Inherited parental methylation shifts over time, may have functional effects in the brain and other tissues
Parental imprinting—a form of gene control passed down from parents to offspring—is far more dynamic than previously thought and may contribute to changes in the brain and other tissues over time. This finding by Whitehead Institute scientists challenges current understandings of gene regulation via DNA methylation, from development through adulthood.
"All of this dynamic variation between individuals and within individuals is really very surprising," says Whitehead Founding Member Rudolf Jaenisch, who is also a professor of biology at MIT. "We don't yet understand the significance of this. Is it functionally important and does it reflect, particularly in the brain, the history of neurons—activity states, for example? These are all interesting possibilities."
Methylation—the attachment of molecules, known as methyl groups, to DNA—is an epigenetic phenomenon that affects gene expression. Generally, methylated genes are turned off while unmethylated genes are active and ready for transcription. Although advances in sequencing technology have yielded informative methylation maps in a variety of tissues, such approaches only capture static "snapshots" of methylation and are unable to reveal the dynamics of methylation in real time in tissues and individual cells.

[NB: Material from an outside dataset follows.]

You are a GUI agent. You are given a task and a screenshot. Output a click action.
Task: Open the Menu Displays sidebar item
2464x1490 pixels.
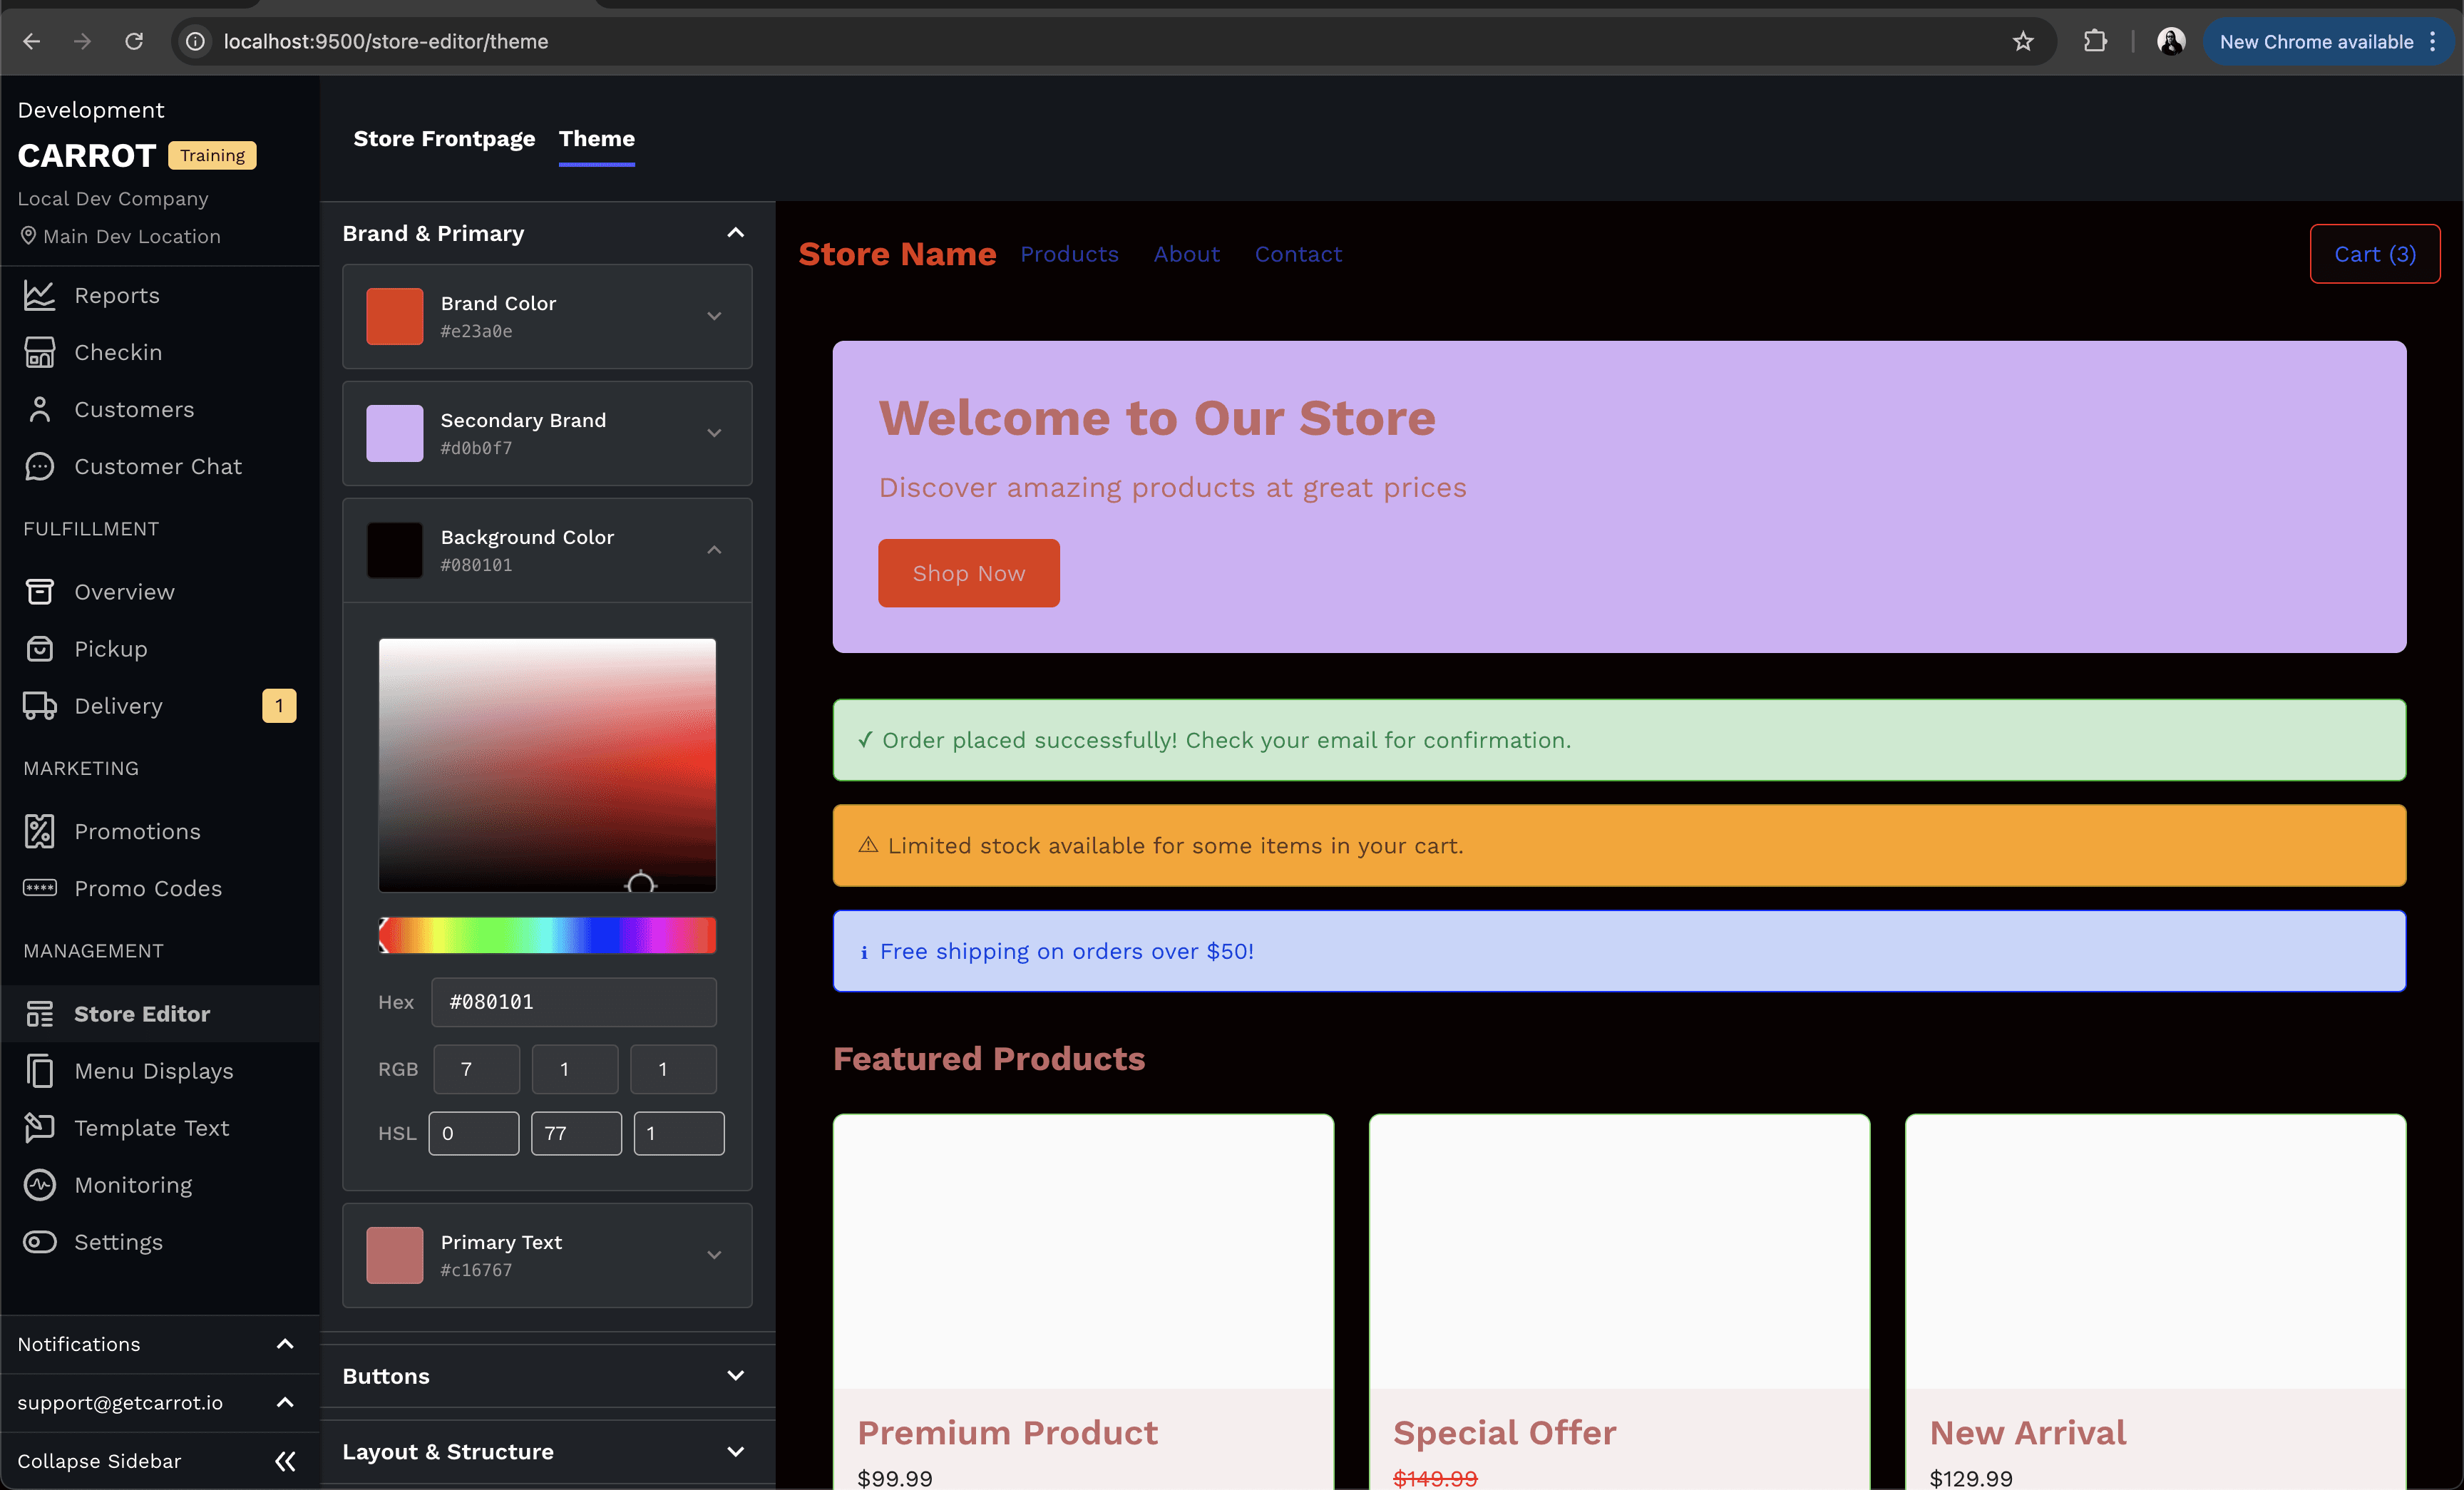153,1071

Because of this limitation, researchers have theorized that inherited methylation, also referred to as parental imprinting, largely remains stable throughout development, except during two important developmental milestones: after fertilization and during the creation of sperm and egg cells. Altered gene imprinting at other times has been associated with developmental disorders and cancer.

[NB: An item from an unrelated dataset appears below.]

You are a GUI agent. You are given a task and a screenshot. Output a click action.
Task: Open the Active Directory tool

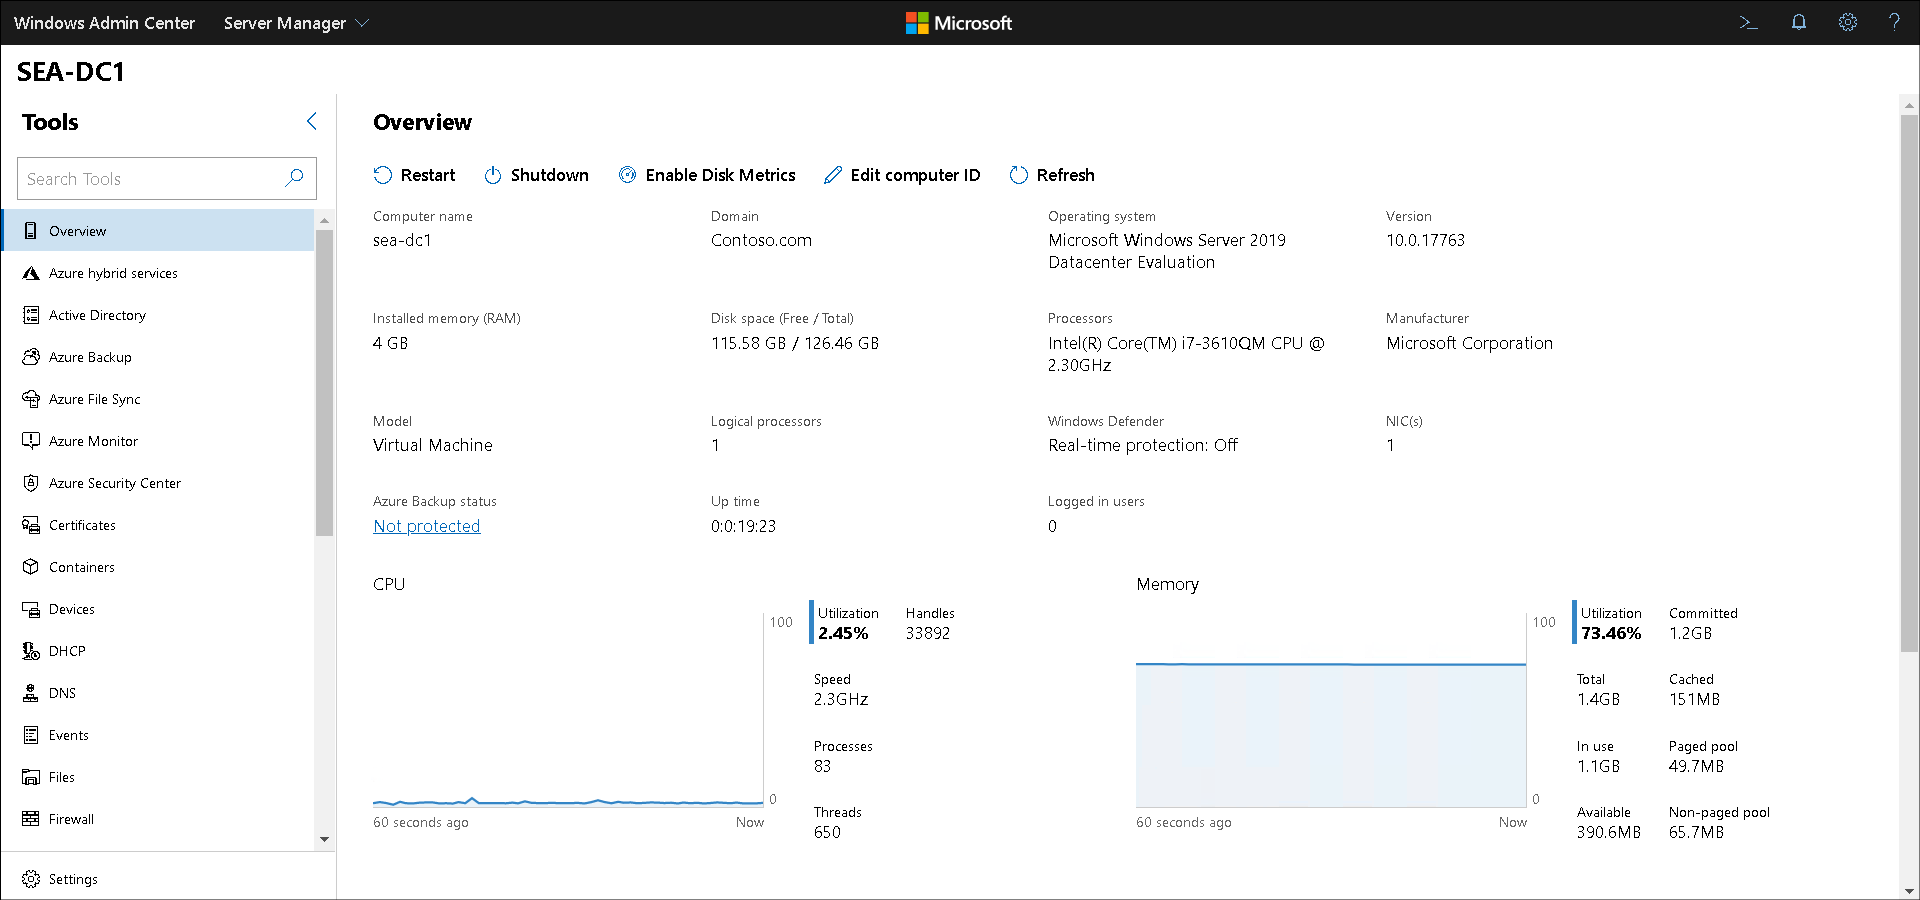tap(97, 315)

To investigate active methylation in individual cells, Jaenisch lab postdoctoral researcher Yonatan Stelzer developed a reporter system that tracks genomic methylation in real-time. When a target gene is unmethylated, the reporter is also unmethylated, triggering expression of a glowing protein that illuminates the cell. When the target is methylated, so too is the reporter. The glowing protein is then unexpressed, leaving the cell dark. As the target gene's methylation changes, so does the reporter's.
In the latest research, described online this week in the journal Cell Reports, Stelzer used the reporter system in mice to discover that imprinted methylation in developing and adult tissues is actively regulated rather than merely maintained in stable fashion.
"What we see with the reporter in adult tissues is very surprising and much more complex than we had thought," says Stelzer, who is a co-author of the Cell Reports paper. "The regulation of imprinted methylation results in these very consistent patterns in different tissues and even in a cell-type dependent manner. In the case of neural cells, it means that imprinted methylation is dynamically shaping the adult brain over time and could play a role in aging. Because this imprinting affects hundreds of genes that are non-coding, including microRNAs and non-coding RNAs, it's a very interesting fine-tuning mechanism for the dosage of gene expression in the brain and elsewhere in the body."
Although Stelzer notes that the results of his latest research are indeed exciting, they are just a beginning.
"Our work is the first observation of these changes," he says. "Now we need to understand their functional consequences and the mechanism that regulates these changes in methylation."